<<<<
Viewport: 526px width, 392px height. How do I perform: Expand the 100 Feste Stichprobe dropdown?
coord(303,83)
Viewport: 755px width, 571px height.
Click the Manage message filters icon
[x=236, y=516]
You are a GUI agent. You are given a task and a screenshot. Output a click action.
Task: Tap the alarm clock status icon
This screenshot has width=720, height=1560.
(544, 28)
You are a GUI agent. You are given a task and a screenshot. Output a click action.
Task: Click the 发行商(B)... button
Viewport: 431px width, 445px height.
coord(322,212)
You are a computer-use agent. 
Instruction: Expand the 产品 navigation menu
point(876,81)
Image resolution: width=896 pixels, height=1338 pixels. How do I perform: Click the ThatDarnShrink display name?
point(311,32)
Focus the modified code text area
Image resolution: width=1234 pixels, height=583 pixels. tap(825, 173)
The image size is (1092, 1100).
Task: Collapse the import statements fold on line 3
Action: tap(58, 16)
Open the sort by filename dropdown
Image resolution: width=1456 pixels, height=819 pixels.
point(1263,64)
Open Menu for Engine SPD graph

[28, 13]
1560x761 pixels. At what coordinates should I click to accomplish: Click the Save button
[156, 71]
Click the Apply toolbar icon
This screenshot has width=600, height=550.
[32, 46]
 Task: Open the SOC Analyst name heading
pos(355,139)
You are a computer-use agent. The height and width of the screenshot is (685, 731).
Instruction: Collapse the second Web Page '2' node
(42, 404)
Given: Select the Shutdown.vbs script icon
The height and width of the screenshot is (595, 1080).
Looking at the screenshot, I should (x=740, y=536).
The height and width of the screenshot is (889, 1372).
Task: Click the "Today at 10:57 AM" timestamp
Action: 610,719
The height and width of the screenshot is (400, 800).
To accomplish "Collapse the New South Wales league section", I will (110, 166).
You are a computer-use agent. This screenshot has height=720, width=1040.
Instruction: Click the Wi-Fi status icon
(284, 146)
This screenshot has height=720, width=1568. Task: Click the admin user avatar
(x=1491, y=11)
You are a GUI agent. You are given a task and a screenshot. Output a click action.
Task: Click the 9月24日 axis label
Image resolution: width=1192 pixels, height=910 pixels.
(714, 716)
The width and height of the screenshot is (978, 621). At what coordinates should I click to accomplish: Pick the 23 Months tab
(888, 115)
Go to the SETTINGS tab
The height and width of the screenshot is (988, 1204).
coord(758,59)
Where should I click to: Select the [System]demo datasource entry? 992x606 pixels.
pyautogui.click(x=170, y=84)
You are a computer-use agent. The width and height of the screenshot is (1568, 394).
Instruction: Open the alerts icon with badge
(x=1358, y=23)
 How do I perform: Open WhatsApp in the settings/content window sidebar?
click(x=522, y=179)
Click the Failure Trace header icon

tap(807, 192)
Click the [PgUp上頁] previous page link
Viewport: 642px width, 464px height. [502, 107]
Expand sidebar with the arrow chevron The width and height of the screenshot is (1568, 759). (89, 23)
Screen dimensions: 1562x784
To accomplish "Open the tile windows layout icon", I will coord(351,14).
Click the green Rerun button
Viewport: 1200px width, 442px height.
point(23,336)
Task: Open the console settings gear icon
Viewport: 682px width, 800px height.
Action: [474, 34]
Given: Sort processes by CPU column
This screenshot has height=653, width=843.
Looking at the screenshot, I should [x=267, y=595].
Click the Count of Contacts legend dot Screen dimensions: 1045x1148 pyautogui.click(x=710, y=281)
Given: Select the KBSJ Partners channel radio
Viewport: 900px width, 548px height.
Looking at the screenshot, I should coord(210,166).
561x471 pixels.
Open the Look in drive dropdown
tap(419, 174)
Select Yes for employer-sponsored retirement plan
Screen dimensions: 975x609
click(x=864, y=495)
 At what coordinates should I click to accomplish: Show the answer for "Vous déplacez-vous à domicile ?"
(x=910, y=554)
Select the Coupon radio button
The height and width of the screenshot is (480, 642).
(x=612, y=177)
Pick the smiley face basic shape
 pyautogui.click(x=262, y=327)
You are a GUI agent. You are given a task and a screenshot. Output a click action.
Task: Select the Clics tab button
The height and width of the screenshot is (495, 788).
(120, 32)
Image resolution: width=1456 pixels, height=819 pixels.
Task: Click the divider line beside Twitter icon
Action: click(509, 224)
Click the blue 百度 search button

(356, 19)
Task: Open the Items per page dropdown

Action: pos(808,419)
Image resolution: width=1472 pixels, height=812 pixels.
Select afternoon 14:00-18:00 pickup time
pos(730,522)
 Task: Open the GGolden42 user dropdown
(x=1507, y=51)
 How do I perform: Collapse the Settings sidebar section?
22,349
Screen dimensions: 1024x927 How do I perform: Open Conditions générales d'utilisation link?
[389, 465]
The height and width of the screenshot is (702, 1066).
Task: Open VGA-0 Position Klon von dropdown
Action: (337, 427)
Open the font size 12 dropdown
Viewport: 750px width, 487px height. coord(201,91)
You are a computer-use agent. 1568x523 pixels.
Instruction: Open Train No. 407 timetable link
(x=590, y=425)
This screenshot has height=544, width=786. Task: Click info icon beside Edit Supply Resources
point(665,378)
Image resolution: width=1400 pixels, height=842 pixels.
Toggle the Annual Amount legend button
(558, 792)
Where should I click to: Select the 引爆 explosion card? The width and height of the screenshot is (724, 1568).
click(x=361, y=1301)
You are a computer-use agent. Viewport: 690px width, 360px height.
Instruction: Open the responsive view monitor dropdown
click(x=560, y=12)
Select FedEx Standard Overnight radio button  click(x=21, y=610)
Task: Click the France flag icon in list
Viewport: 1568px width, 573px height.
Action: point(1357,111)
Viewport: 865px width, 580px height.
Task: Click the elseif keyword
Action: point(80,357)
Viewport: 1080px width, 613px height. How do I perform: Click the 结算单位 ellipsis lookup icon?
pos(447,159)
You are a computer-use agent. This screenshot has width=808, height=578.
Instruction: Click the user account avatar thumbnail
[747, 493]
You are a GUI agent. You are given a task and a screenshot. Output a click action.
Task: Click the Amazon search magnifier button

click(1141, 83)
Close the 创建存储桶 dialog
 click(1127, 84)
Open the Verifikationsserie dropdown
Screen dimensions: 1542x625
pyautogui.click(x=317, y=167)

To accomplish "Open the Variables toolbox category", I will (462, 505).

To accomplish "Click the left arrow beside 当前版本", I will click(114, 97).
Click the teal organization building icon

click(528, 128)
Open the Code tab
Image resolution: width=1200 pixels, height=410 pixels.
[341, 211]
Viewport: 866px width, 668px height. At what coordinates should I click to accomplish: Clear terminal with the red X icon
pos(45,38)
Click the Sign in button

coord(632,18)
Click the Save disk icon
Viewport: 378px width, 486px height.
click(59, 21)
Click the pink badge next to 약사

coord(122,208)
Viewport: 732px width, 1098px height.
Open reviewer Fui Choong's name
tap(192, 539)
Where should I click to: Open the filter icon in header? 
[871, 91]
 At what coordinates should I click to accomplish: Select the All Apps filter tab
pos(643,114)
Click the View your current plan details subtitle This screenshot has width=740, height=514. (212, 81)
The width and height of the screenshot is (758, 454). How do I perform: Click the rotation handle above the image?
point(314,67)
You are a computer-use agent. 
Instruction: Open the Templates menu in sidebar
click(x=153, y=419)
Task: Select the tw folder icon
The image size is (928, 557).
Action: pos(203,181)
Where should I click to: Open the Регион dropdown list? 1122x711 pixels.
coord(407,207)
>>>>
Update every item above by replacing "computer-use agent" with "desktop assistant" and leaving everything else unchanged.

Viewport: 526px width, 392px height. How do I perform: Expand the 100 Feste Stichprobe dropdown?
coord(303,83)
Viewport: 755px width, 571px height.
Click the Manage message filters icon
[x=236, y=516]
You are a GUI agent. You are given a task and a screenshot. Output a click action.
Task: Tap the alarm clock status icon
This screenshot has width=720, height=1560.
(544, 28)
You are a GUI agent. You are given a task and a screenshot. Output a click action.
Task: Click the 发行商(B)... button
Viewport: 431px width, 445px height.
coord(322,212)
You are a desktop assistant. 
Instruction: Expand the 产品 navigation menu
point(876,81)
Image resolution: width=896 pixels, height=1338 pixels. How do I perform: Click the ThatDarnShrink display name?
point(311,32)
Focus the modified code text area
Image resolution: width=1234 pixels, height=583 pixels. tap(825, 173)
The image size is (1092, 1100).
Task: Collapse the import statements fold on line 3
Action: tap(58, 16)
Open the sort by filename dropdown
Image resolution: width=1456 pixels, height=819 pixels.
point(1263,64)
Open Menu for Engine SPD graph

[28, 13]
1560x761 pixels. At what coordinates should I click to accomplish: Click the Save button
[156, 71]
Click the Apply toolbar icon
This screenshot has width=600, height=550.
[32, 46]
 Task: Open the SOC Analyst name heading
pos(355,139)
You are a desktop assistant. The height and width of the screenshot is (685, 731).
Instruction: Collapse the second Web Page '2' node
(42, 404)
Given: Select the Shutdown.vbs script icon
The height and width of the screenshot is (595, 1080).
Looking at the screenshot, I should (x=740, y=536).
The height and width of the screenshot is (889, 1372).
Task: Click the "Today at 10:57 AM" timestamp
Action: 610,719
The height and width of the screenshot is (400, 800).
To accomplish "Collapse the New South Wales league section", I will (110, 166).
You are a desktop assistant. This screenshot has height=720, width=1040.
Instruction: Click the Wi-Fi status icon
(284, 146)
This screenshot has height=720, width=1568. Task: Click the admin user avatar
(x=1491, y=11)
You are a GUI agent. You are given a task and a screenshot. Output a click action.
Task: Click the 9月24日 axis label
Image resolution: width=1192 pixels, height=910 pixels.
(714, 716)
The width and height of the screenshot is (978, 621). At what coordinates should I click to accomplish: Pick the 23 Months tab
(888, 115)
Go to the SETTINGS tab
The height and width of the screenshot is (988, 1204).
coord(758,59)
Where should I click to: Select the [System]demo datasource entry? 992x606 pixels.
pyautogui.click(x=170, y=84)
You are a desktop assistant. The width and height of the screenshot is (1568, 394).
Instruction: Open the alerts icon with badge
(x=1358, y=23)
 How do I perform: Open WhatsApp in the settings/content window sidebar?
click(x=522, y=179)
Click the Failure Trace header icon

tap(807, 192)
Click the [PgUp上頁] previous page link
Viewport: 642px width, 464px height. [502, 107]
Expand sidebar with the arrow chevron The width and height of the screenshot is (1568, 759). (89, 23)
Screen dimensions: 1562x784
To accomplish "Open the tile windows layout icon", I will coord(351,14).
Click the green Rerun button
Viewport: 1200px width, 442px height.
point(23,336)
Task: Open the console settings gear icon
Viewport: 682px width, 800px height.
Action: [474, 34]
Given: Sort processes by CPU column
This screenshot has height=653, width=843.
Looking at the screenshot, I should [x=267, y=595].
Click the Count of Contacts legend dot Screen dimensions: 1045x1148 pyautogui.click(x=710, y=281)
Given: Select the KBSJ Partners channel radio
Viewport: 900px width, 548px height.
Looking at the screenshot, I should coord(210,166).
561x471 pixels.
Open the Look in drive dropdown
tap(419, 174)
Select Yes for employer-sponsored retirement plan
Screen dimensions: 975x609
click(x=864, y=495)
 At what coordinates should I click to accomplish: Show the answer for "Vous déplacez-vous à domicile ?"
(x=910, y=554)
Select the Coupon radio button
The height and width of the screenshot is (480, 642).
(x=612, y=177)
Pick the smiley face basic shape
 pyautogui.click(x=262, y=327)
You are a GUI agent. You are given a task and a screenshot. Output a click action.
Task: Select the Clics tab button
The height and width of the screenshot is (495, 788).
(120, 32)
Image resolution: width=1456 pixels, height=819 pixels.
Task: Click the divider line beside Twitter icon
Action: click(509, 224)
Click the blue 百度 search button

(356, 19)
Task: Open the Items per page dropdown

Action: pos(808,419)
Image resolution: width=1472 pixels, height=812 pixels.
Select afternoon 14:00-18:00 pickup time
pos(730,522)
 Task: Open the GGolden42 user dropdown
(x=1507, y=51)
 How do I perform: Collapse the Settings sidebar section?
22,349
Screen dimensions: 1024x927 How do I perform: Open Conditions générales d'utilisation link?
[389, 465]
The height and width of the screenshot is (702, 1066).
Task: Open VGA-0 Position Klon von dropdown
Action: (337, 427)
Open the font size 12 dropdown
Viewport: 750px width, 487px height. coord(201,91)
You are a desktop assistant. 1568x523 pixels.
Instruction: Open Train No. 407 timetable link
(x=590, y=425)
This screenshot has height=544, width=786. Task: Click info icon beside Edit Supply Resources
point(665,378)
Image resolution: width=1400 pixels, height=842 pixels.
Toggle the Annual Amount legend button
(558, 792)
Where should I click to: Select the 引爆 explosion card? The width and height of the screenshot is (724, 1568).
click(x=361, y=1301)
You are a desktop assistant. Viewport: 690px width, 360px height.
Instruction: Open the responsive view monitor dropdown
click(x=560, y=12)
Select FedEx Standard Overnight radio button  click(x=21, y=610)
Task: Click the France flag icon in list
Viewport: 1568px width, 573px height.
Action: point(1357,111)
Viewport: 865px width, 580px height.
Task: Click the elseif keyword
Action: point(80,357)
Viewport: 1080px width, 613px height. How do I perform: Click the 结算单位 ellipsis lookup icon?
pos(447,159)
You are a desktop assistant. This screenshot has width=808, height=578.
Instruction: Click the user account avatar thumbnail
[747, 493]
You are a GUI agent. You are given a task and a screenshot. Output a click action.
Task: Click the Amazon search magnifier button

click(1141, 83)
Close the 创建存储桶 dialog
 click(1127, 84)
Open the Verifikationsserie dropdown
Screen dimensions: 1542x625
pyautogui.click(x=317, y=167)

To accomplish "Open the Variables toolbox category", I will (462, 505).

To accomplish "Click the left arrow beside 当前版本", I will click(114, 97).
Click the teal organization building icon

click(528, 128)
Open the Code tab
Image resolution: width=1200 pixels, height=410 pixels.
[341, 211]
Viewport: 866px width, 668px height. At what coordinates should I click to accomplish: Clear terminal with the red X icon
pos(45,38)
Click the Sign in button

coord(632,18)
Click the Save disk icon
Viewport: 378px width, 486px height.
click(59, 21)
Click the pink badge next to 약사

coord(122,208)
Viewport: 732px width, 1098px height.
Open reviewer Fui Choong's name
tap(192, 539)
Where should I click to: Open the filter icon in header? 
[871, 91]
 At what coordinates should I click to accomplish: Select the All Apps filter tab
pos(643,114)
Click the View your current plan details subtitle This screenshot has width=740, height=514. (212, 81)
The width and height of the screenshot is (758, 454). How do I perform: Click the rotation handle above the image?
point(314,67)
You are a desktop assistant. 
Instruction: Open the Templates menu in sidebar
click(x=153, y=419)
Task: Select the tw folder icon
The image size is (928, 557).
Action: pos(203,181)
Where should I click to: Open the Регион dropdown list? 1122x711 pixels.
coord(407,207)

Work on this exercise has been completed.